A ação foi autorizada pelo ministro Alexandre de Moraes, do Supremo Tribunal Federal (STF), no âmbito da ADPF das Favelas, que investiga a atuação de organizações criminosas e suas conexões com agentes públicos no RJ.

Combate ao crime organizado

A declaração de Lula no começo de abril evidencia o foco do governo federal no combate ao crime organizado. Na terça-feira (12), o Palácio do Planalto lançou o programa Brasil Contra o Crime Organizado, que prevê o fortalecimento das atuais Forças Integradas de Combate ao Crime Organizado (Ficco), a compra de equipamentos e a promoção de 138 unidades prisionais para o padrão de segurança máxima dos presídios federais.

Segundo o governo, a estratégia nacional de enfrentamento às organizações criminosas está estruturada a partir de quatro eixos:

  1. Asfixia financeira do crime organizado;
  2. Fortalecimento da segurança no sistema prisional;
  3. Qualificação da investigação de homicídios;
  4. Enfrentamento ao tráfico de armas, munições, acessórios e explosivos.

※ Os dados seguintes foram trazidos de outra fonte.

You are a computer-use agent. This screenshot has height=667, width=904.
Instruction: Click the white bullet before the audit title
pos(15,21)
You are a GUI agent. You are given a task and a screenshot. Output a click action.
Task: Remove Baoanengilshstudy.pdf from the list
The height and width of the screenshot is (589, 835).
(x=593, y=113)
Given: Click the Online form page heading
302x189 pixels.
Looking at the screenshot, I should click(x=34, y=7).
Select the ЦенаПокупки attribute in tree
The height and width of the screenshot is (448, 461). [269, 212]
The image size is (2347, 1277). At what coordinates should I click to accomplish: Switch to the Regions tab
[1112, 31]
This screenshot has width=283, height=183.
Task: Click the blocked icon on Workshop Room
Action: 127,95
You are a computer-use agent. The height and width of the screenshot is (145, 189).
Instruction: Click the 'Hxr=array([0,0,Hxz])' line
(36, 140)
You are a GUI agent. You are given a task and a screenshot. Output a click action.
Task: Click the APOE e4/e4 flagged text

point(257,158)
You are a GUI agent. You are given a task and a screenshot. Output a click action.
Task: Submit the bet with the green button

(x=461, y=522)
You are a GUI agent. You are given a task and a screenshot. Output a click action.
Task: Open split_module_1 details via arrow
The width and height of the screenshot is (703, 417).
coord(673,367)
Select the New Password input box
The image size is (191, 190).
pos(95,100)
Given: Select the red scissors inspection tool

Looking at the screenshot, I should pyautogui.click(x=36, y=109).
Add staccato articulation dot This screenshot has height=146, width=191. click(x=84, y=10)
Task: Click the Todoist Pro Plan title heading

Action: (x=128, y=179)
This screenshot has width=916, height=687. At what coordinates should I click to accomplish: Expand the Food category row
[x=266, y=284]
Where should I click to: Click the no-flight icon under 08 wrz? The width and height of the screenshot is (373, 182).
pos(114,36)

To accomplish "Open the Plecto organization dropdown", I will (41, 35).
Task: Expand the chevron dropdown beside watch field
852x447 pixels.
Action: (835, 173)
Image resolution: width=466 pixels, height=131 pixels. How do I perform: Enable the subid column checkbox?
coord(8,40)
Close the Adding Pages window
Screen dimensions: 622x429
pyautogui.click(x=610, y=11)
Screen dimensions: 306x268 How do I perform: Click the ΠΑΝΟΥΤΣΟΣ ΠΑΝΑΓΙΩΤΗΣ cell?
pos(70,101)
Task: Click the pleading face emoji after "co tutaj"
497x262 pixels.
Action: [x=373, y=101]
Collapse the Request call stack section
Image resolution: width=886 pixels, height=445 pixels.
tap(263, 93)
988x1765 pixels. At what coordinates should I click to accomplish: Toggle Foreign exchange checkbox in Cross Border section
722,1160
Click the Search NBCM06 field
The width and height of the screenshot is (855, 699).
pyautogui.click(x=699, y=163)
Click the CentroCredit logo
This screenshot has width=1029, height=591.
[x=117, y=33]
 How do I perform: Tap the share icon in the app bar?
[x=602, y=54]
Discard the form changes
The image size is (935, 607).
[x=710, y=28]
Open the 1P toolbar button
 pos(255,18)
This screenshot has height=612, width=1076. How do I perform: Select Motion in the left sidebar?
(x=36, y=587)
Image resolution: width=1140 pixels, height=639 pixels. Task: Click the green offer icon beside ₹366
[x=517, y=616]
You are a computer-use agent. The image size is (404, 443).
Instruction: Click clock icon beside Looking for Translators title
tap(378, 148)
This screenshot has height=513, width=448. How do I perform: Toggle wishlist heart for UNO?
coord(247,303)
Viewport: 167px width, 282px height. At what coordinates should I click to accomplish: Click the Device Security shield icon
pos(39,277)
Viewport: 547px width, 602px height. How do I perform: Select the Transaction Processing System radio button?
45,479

O Palácio do Planalto informou que os quatro eixos foram pensados como resposta a cada um dos pilares sobre os quais as facções criminosas sustentam seu poder: obtenção de lucros com as atividades ilícitas; comando das prisões, onde arregimentam mão de obra; falta de resposta/punição à violência letal e poder armado.

Articulação

Ainda de acordo com o governo federal, a proposta é promover uma maior articulação entre as instâncias federal, estaduais e municipais, qualificando e potencializando investimentos e esforços operacionais contra “o andar de cima, o comando e a base econômica das facções criminosas”

Lula ressaltou que o Executivo federal não tem intenção de ocupar o espaço dos governadores ou da polícia estadual. “O dado concreto é que, se a gente não trabalhar junto, a gente não consegue vencer. E o crime organizado se aproveita da nossa divisão”.

Encontro de Lula e Trump

O crime organizado foi assunto de um encontro entre Lula e Trump no último dia 7, na Casa Branca, em uma reunião que durou cerca de três horas. Além da segurança, também foram tratados outros temas, como tarifaço, terras raras e as relações dos Estados Unidos com países da América Latina.

“Eu saio daqui com a ideia de que nós demos um passo importante na consolidação da relação democrática histórica que o Brasil tem com os EUA”, afirmou Lula após a reunião.

Apesar de nenhum acordo ter sido fechado, Lula afirmou que conseguiu uma prorrogação de 30 dias sobre o tarifaço que os EUA querem aplicar ao Brasil. Nesse período, representantes dos dois países devem se reunir para negociar.

“Tem uma divergência entre nós que ficou explícita na reunião. Propus 30 dias para que os companheiros possam criar uma solução”, disse Lula, que afirmou estar “positivo” em relação ao tema.

Os EUA haviam imposto 50% de tarifas contra o Brasil – 10% aplicados a todos e 40% adicionais apenas ao Brasil. Os 40% caíram após decisão da Suprema Corte, mas podem retornar caso o país decida reimpor as sobretaxas a partir de julho. Neste encontro, o Brasil conseguiu um respiro de um mês para negociar.